I have 3 digits (floating point numbers). Examples: 1.25, 5.20, 9.00, 18.00, 2.95, 2.05 etc.
Now, I want to give a real example of what I'm doing manually:
I have 3 digits as we said, so example this:
2.35 3.15 2.45
And, I do multiplication of each number with 'specific' number, so I can check whether the number after multiplication is lower than the total sum of the multiplicands.
Example:
2.35 * 1.03 = 2.4205
3.15 * 0.97 = 3.0555
2.45 * 1 = 2.45
In this case, my program should give a warning that the 3 numbers do not meet the requirements, because:
1.03 + 0.97 + 1 = 3, and 2.4205 < 3, and also 2.45 < 3, so only 2nd one meets the condition. (all should meet the condition to be correct)
Here is an example, where it is correct:
The 3 numbers are: 1.25, 9.00 and 13.0
1.25 * 5.2 = 6.5
9.00 * 0.8 = 7.2
13.0 * 0.5 = 6.5
So, it is correct because, all of the results after multiplication are either bigger or equal to the total sum of all multiplicands. In this case, 5.2 + 0.8 + 0.5 = 6.5. And that means, 6.5 >= 6.5, 7.2 >= 6.5, 6.5 >= 6.5.

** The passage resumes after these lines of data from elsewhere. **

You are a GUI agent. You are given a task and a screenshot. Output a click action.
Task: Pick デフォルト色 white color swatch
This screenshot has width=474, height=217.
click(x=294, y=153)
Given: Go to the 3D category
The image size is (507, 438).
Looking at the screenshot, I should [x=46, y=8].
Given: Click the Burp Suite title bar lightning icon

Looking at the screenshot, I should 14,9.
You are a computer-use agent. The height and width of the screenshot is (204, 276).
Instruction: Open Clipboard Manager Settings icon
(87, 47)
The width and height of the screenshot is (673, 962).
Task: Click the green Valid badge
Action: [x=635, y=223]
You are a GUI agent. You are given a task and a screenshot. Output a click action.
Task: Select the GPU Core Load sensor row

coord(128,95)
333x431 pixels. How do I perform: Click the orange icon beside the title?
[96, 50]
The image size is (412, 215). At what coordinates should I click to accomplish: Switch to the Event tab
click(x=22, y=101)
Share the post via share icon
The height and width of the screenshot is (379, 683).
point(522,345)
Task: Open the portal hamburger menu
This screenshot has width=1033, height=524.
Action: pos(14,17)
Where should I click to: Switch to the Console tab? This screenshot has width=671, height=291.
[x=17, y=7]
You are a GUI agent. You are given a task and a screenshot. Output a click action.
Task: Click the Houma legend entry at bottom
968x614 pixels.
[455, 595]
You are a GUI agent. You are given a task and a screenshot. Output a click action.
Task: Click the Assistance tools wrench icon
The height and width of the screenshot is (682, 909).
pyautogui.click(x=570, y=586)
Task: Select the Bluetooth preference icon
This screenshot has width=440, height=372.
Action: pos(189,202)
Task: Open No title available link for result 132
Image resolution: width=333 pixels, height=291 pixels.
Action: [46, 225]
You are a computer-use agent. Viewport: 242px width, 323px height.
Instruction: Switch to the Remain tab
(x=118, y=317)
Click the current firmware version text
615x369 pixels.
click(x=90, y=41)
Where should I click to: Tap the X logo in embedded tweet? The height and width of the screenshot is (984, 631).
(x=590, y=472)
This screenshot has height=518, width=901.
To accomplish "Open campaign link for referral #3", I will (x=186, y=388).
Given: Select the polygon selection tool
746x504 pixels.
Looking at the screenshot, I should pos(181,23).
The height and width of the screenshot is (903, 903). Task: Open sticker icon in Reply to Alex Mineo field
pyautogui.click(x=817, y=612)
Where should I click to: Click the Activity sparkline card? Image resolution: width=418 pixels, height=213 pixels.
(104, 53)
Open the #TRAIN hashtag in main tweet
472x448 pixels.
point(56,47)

So, I was wondering, is there any other way I could use or some algorithm that I could use in my program to do this calculation? I have to do lots of calculations daily, so I want to make my job easier with a program.
Thanks in advance!
Let $a_1,a_2,a_3$ be positive real numbers. We want to find positve real numbers $b_1, b_2, b_3$ such that $a_ib_i\ge b_1+b_2+b_3$ for $i=1,2,3$. We may multiply all $b_i$ with a positive constant without any changes to the conditions, hence assume wlog. that $b_1+b_2+b_3=1$. Then we obtain the condition $b_i\ge \frac1{a_i}$. This is compatible with $b_1+b_2+b_3=1$ if and only if $\frac1{a_1}+\frac1{a_2}+\frac1{a_3}\le 1$. Indeed, if $\frac1{a_1}+\frac1{a_2}+\frac1{a_3}\le 1$, we can let $b_1=\frac1{a_1}$, $b_2=\frac1{a_2}$, $b_3=1-b_1-b_2$ and are done.
Example: with $a_1 = 1.25$, $a_2= 9$, $a_3= 13$, we have $\frac1{a_1}+\frac1{a_2}+\frac1{a_3}\approx 0.988<1$, so all is fine and we have a decent amount of "free space". We can let $b_1=\frac1{a_1}=0.8$, and $b_2=0.12$ (which is a generous round-up of $\frac1{a_2}=0.1111\ldots$) and $b_3=1-b_1-b_2=0.08$ (which, luckily, is greater than $\frac1{a_3}=0.076923\ldots$). Then $b_1+b_2+b_3=1$, $a_1b_1=1\ge 1$, $a_2b_2= 1.08\ge 1$, $a_3b_3=1.04\ge 1$.